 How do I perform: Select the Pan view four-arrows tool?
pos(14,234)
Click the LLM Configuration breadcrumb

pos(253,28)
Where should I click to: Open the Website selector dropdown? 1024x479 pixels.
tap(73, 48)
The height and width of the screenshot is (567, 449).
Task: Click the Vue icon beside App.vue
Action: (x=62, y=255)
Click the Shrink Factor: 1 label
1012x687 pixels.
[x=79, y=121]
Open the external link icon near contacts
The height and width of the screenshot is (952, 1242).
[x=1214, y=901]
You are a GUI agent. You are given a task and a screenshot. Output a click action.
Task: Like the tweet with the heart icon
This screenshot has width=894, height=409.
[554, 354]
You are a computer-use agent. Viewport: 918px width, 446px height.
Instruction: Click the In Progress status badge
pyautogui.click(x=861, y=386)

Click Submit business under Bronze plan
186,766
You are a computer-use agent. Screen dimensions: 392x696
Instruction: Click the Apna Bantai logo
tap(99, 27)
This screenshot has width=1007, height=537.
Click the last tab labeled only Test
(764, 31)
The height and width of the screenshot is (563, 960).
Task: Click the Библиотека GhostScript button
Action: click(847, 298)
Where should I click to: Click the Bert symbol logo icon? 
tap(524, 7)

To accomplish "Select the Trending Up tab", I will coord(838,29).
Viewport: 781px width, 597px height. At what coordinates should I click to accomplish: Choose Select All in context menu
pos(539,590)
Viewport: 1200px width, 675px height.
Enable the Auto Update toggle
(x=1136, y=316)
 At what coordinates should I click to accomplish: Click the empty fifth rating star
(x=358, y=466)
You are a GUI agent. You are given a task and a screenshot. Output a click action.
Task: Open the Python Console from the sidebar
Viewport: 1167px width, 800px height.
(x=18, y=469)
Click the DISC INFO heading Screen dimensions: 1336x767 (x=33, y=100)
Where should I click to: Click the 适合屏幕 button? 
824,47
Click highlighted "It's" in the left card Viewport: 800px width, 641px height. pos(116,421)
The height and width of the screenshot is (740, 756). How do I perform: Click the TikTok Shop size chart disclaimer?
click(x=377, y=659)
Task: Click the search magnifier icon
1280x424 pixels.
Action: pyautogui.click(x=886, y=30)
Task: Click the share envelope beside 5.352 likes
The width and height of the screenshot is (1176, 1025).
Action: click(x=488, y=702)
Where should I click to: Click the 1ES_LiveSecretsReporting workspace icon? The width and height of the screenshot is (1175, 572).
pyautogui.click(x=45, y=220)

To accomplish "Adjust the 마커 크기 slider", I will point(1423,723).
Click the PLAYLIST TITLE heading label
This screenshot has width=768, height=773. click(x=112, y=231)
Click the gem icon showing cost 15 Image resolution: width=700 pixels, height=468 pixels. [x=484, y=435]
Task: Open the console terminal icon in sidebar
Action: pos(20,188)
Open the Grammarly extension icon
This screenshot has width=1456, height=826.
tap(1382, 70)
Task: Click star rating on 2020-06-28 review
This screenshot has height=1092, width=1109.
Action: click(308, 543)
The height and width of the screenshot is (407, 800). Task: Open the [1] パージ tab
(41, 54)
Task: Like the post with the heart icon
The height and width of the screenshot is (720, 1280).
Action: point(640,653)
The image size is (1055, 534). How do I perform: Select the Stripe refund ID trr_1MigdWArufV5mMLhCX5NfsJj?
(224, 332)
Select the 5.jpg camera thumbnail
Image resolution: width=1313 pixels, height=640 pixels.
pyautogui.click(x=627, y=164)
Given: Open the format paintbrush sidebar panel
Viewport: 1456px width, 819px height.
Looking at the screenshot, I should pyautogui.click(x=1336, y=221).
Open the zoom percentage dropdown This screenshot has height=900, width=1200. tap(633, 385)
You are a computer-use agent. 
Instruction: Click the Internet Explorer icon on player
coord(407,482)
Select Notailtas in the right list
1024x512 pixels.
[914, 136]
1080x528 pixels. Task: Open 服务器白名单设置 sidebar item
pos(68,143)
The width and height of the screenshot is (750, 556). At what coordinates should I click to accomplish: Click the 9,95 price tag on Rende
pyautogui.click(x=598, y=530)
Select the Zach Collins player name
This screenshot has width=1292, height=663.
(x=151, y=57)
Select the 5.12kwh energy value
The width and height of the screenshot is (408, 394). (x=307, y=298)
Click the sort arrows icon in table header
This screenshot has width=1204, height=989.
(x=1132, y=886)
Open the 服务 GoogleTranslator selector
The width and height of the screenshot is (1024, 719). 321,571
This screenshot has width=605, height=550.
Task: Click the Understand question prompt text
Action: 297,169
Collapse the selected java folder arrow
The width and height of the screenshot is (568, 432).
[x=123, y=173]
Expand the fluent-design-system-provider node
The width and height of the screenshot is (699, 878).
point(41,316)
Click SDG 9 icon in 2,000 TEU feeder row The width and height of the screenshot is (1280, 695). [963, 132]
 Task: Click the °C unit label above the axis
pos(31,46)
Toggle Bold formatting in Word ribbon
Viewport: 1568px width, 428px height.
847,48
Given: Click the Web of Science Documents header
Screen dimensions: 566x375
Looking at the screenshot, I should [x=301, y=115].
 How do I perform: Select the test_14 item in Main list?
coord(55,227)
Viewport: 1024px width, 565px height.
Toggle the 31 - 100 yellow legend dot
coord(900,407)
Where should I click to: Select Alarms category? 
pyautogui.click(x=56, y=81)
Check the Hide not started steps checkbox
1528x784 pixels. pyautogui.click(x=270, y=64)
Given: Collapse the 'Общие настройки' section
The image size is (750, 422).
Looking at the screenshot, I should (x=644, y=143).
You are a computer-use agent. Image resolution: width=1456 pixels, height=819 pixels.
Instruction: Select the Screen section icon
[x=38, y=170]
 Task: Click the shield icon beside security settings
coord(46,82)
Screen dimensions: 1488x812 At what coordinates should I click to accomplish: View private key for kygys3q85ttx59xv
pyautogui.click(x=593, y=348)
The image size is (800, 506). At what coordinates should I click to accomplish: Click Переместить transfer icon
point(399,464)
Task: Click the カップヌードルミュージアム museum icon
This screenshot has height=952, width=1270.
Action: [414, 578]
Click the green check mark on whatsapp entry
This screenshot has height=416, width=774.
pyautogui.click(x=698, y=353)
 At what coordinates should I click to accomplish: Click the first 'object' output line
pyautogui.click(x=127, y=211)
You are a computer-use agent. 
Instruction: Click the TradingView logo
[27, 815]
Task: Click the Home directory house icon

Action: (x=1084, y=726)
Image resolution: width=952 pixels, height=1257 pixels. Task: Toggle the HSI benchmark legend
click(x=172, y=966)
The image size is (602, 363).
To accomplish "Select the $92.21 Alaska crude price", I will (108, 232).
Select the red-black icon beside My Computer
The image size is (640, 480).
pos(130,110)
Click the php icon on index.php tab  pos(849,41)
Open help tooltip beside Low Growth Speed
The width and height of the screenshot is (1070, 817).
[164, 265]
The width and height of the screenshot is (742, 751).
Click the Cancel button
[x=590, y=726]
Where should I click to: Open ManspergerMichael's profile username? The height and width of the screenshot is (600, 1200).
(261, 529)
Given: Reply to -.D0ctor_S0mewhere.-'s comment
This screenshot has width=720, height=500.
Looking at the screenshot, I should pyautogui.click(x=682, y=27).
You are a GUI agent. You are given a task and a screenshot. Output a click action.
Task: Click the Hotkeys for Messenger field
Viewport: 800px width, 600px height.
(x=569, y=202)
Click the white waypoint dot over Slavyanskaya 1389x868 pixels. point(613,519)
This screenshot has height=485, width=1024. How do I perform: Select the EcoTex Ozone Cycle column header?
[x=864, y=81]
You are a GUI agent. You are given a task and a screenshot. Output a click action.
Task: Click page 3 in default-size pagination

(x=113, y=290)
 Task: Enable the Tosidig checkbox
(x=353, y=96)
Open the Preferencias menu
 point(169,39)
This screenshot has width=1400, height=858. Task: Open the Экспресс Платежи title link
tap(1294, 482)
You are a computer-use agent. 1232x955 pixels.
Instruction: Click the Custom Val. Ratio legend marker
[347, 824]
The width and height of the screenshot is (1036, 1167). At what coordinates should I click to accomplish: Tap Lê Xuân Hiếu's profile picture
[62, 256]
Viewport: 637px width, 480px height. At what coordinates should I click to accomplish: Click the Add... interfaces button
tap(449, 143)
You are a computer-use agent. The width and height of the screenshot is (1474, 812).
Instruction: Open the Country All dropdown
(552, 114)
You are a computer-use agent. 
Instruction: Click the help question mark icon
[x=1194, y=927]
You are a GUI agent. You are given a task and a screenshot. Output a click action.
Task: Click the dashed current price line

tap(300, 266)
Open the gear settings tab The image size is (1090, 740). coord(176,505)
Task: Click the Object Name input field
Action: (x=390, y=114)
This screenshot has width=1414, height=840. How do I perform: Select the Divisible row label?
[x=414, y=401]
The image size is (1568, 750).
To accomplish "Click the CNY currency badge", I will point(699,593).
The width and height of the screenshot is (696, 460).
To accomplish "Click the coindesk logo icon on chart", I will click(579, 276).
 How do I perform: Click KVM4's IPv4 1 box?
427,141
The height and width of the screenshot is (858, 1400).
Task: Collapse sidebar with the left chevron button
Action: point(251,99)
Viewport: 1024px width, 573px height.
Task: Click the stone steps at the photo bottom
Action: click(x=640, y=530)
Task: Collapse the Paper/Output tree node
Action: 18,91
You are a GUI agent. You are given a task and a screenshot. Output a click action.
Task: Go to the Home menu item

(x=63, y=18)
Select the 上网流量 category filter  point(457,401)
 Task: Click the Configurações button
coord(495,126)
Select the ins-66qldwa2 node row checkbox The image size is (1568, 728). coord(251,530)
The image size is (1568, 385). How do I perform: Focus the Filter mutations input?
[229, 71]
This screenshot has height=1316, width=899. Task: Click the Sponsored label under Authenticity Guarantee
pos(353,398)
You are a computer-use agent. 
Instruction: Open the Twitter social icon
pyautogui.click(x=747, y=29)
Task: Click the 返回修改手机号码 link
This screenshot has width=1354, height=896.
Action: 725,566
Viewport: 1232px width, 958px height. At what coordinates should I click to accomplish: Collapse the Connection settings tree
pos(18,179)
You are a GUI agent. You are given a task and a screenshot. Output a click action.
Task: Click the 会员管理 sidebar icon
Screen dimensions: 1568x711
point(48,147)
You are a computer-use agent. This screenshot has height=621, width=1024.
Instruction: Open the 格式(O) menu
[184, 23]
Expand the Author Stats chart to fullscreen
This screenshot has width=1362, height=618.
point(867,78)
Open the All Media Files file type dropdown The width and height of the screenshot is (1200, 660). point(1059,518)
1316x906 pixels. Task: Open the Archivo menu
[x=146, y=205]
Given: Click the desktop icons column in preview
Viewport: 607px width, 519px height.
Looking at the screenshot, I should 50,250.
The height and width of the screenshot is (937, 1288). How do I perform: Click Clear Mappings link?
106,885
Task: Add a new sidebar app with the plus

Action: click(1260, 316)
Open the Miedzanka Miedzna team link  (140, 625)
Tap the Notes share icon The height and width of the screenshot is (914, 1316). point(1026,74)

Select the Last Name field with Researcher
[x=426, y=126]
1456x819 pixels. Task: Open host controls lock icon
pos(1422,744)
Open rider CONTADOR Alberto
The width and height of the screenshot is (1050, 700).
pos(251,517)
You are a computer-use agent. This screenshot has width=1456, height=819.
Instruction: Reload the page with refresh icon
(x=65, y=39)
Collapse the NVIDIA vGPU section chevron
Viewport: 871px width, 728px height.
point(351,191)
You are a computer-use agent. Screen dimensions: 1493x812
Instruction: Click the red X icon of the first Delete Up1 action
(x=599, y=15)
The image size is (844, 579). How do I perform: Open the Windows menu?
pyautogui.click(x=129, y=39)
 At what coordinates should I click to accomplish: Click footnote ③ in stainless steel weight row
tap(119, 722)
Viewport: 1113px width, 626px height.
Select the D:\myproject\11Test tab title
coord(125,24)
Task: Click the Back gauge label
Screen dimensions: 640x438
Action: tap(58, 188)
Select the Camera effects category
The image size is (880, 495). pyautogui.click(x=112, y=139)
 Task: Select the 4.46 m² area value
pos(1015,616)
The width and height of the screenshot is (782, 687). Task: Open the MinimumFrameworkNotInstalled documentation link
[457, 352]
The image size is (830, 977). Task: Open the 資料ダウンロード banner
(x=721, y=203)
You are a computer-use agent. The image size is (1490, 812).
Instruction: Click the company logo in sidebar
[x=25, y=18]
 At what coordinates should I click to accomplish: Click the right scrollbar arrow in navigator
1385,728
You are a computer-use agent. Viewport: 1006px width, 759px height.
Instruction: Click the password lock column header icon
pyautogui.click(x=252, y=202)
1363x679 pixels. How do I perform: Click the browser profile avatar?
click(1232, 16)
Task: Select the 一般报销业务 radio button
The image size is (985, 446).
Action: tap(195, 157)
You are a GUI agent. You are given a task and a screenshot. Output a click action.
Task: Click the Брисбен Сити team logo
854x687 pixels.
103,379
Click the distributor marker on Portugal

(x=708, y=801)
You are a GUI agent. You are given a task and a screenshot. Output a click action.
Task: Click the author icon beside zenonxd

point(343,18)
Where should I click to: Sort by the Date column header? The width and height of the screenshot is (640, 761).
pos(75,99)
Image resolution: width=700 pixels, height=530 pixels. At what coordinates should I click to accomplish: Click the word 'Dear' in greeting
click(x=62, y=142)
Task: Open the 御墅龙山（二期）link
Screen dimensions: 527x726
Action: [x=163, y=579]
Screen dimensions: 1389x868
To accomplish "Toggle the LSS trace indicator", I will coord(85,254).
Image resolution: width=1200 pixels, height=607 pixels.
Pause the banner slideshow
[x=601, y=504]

★ ★ ★ ★ ★

Locate each line in the rows above that contains the word "Home", and copy those lines. Treat uppercase and lowercase letters as different.

▶ **Result for this exercise**
Task: Click the Home directory house icon
Task: Go to the Home menu item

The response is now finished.